A local reporter, Tom Hauser put together a little chart on the vaccination progress of Minnesota, our neighbors and a couple of other states. Note that Minnesota thinks it is very sophisticated among states and a beacon of good government, not to mention having the best CV-19 data and response in the world. Yet somehow we have a fraction of the vaccinations of our much smaller neighbors, North and South Dakota, who must have a much harder time distributing the vaccine in a thinly-populated state. On a per capita basis, we, well, suck. I do not jest when I say that the current administration has been completely incompetent in almost every respect in regard to handling of the epidemic.
My other observation for Minnesotans, aren’t you terrified by how our cases just keep growing and growing and we are just facing this incredibly horrible winter of never-ending infections until we all can get vaccinated. Oh, wait, as it seems to always do, CV-19 surged on its own timeline and receded on its own timeline. Cases continue to drop rapidly here and at some point we will hit a background rate that is pretty low and then we should declare victory and stop the coronamonomania.
This study in JAMA reports on the improvement in hospitalization outcomes, particularly lower mortality. (JAMA Article) The researchers tracked outcomes in about 950 hospitals through June 30. (Be useful to extend that to now.) Most hospitals showed a significant improvement in mortality rates. At the same time there was extensive variation across hospitals, but much of that appears related to patient characteristics.
Another paper reflecting long-lived antibody persistence, regardless of disease severity. (Medrxiv Paper) The study was done in Austria among about 1650 adults. It tracked prevalence at 3 and 6 months periods. About 10% were initially positive. Those persons who were positive, remained positive at 6 months. Neutralizing antibodies to the receptor binding domain showed the greatest persistence. And those antibodies were present even in those with mild illnesses.
This study tracked antibody prevalence among a population in the state of Wisconsin from spring through late fall. (Medrxiv Paper) Adjusted prevalence rose from 1.6% in the spring wave of tests to 6.8% in the fall wave. Still seems low to me and hard to know how accurate the assays used are.
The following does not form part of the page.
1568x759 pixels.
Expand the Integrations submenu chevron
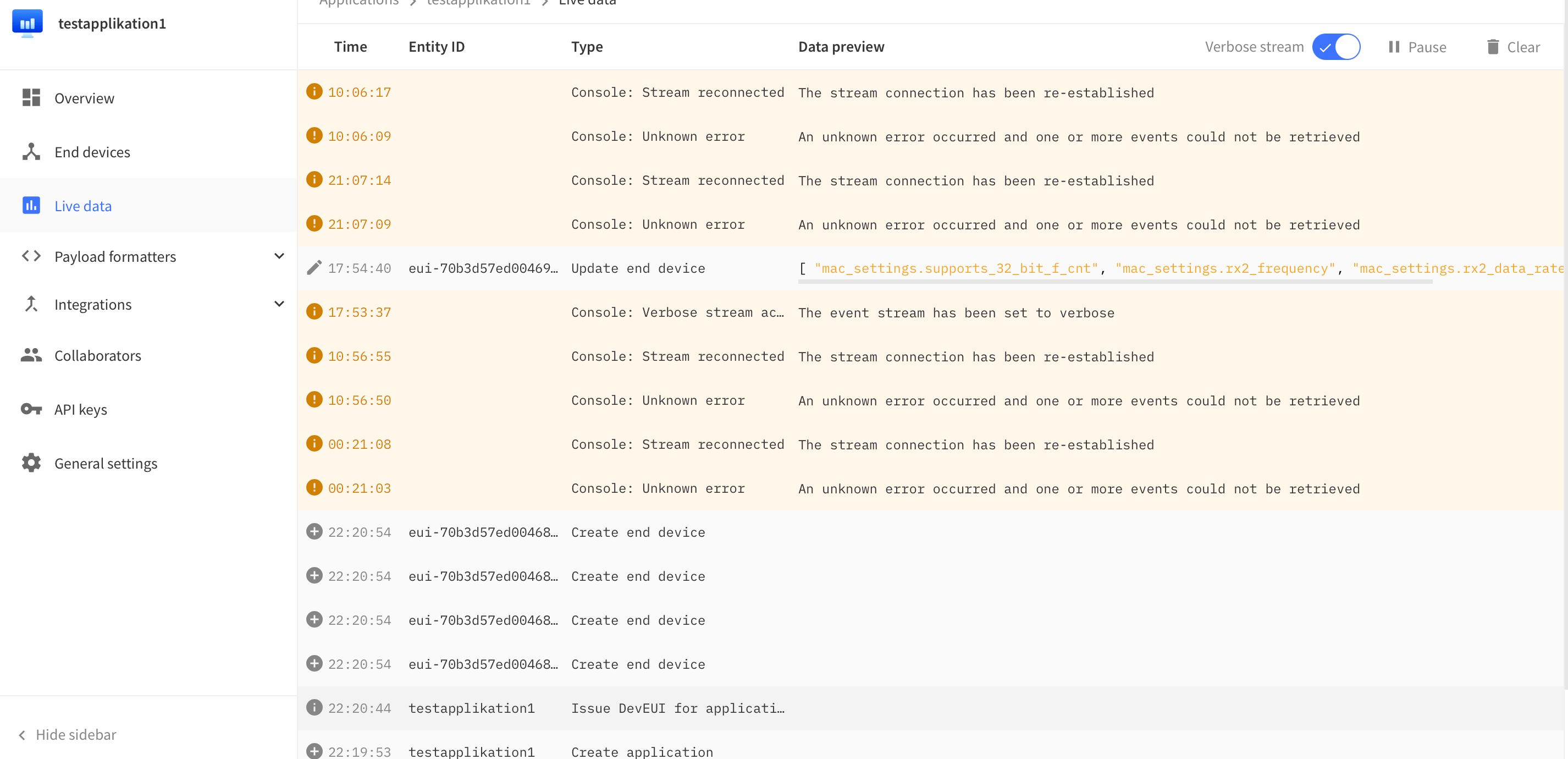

Milwaukee had a rate of around 10%, but other areas of the state also showed substantial prevalence and prevalence growth, including more rural areas.
Another prevalence study, this one among Swiss school children. (Medrxiv Paper) 2603 children were antibody tested in June and July, with a prevalence of 2.4%; 2552 were tested in October and November with a prevalence of 4.5%. Schools remained open during this time, when there was high community transmission. There were few outbreaks of even 2 or 3 cases in a school and no school-wide outbreaks.
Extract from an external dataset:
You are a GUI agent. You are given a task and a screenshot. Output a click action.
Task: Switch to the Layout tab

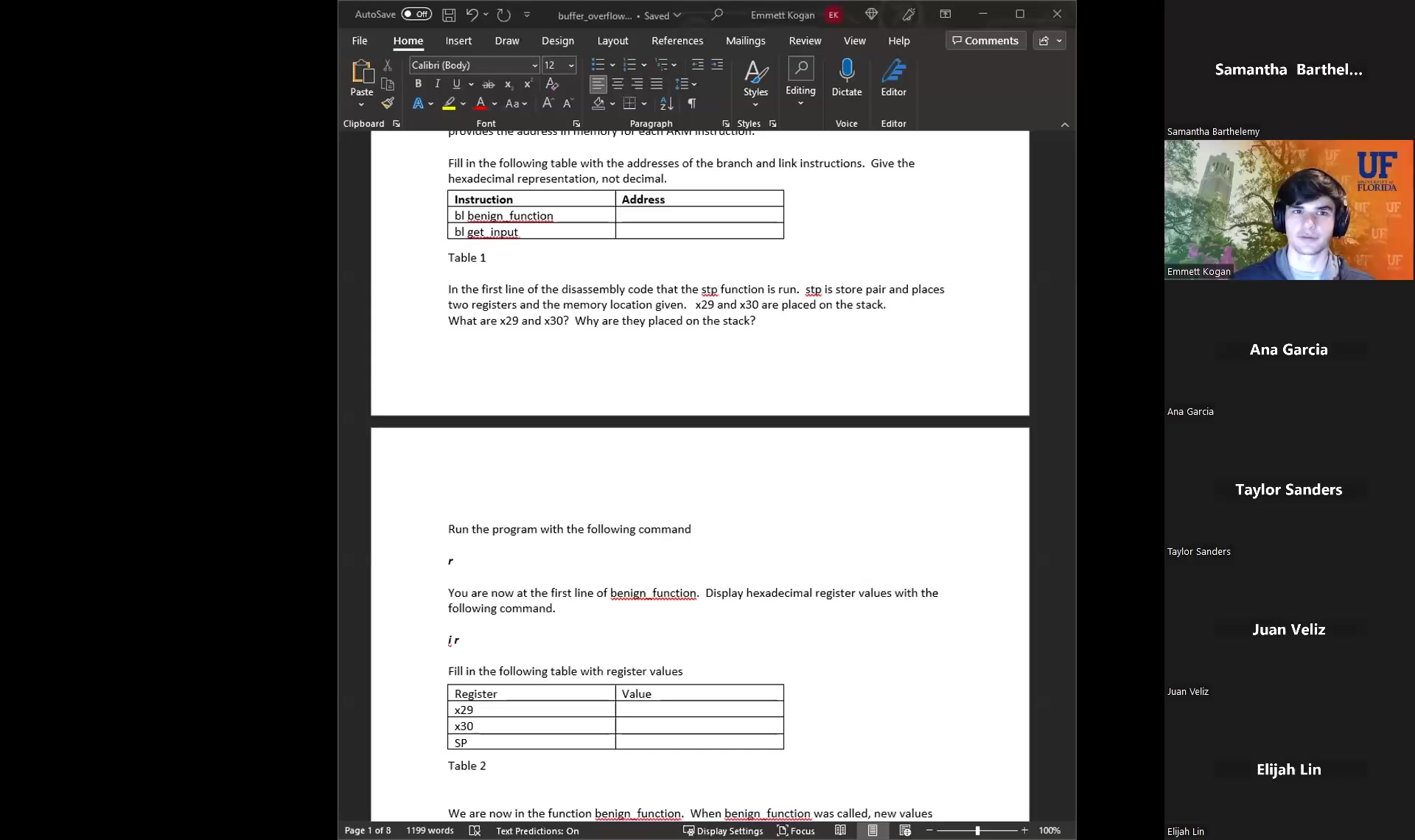pyautogui.click(x=612, y=41)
How about prevalence among Swedish home care workers delivering services to the elderly? (Medrxiv Paper) Five companies and about 400 employees were included in the study, done in the spring. About 20% of the workers were antibody positive, compared to around 10% of a reference population. About 3.5% were currently positive by PCR test. This suggests that this group of workers is at risk for infection, but no information was provided about how often they may have passed infection to clients or how often they may have contracted infection from clients.
If you want to read about modeling on how the virus goes from an infection in the upper respiratory tract to the lungs, this is the study for you. (Medrxiv Paper)
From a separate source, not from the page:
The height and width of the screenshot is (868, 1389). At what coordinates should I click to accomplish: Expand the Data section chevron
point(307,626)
And if you like to read about population immunity and when it may occur, kind of an interesting paper. (Medrxiv Paper) The author suggests that the virus basically will kill about 2500 per million of population and that when around 2000 per million have died, there have been enough cases to create population immunity. While I might agree that deaths can be an accurate indicator of overall case levels, differences in how deaths are attributed to CV-19, in population age structures and health status and in medical resources can affect the level of deaths. The author suggests that places like New York and New Jersey have limited remaining susceptible populations. Either that or they are exceptionally good at killing old people and will be well above that 2500 per million limit.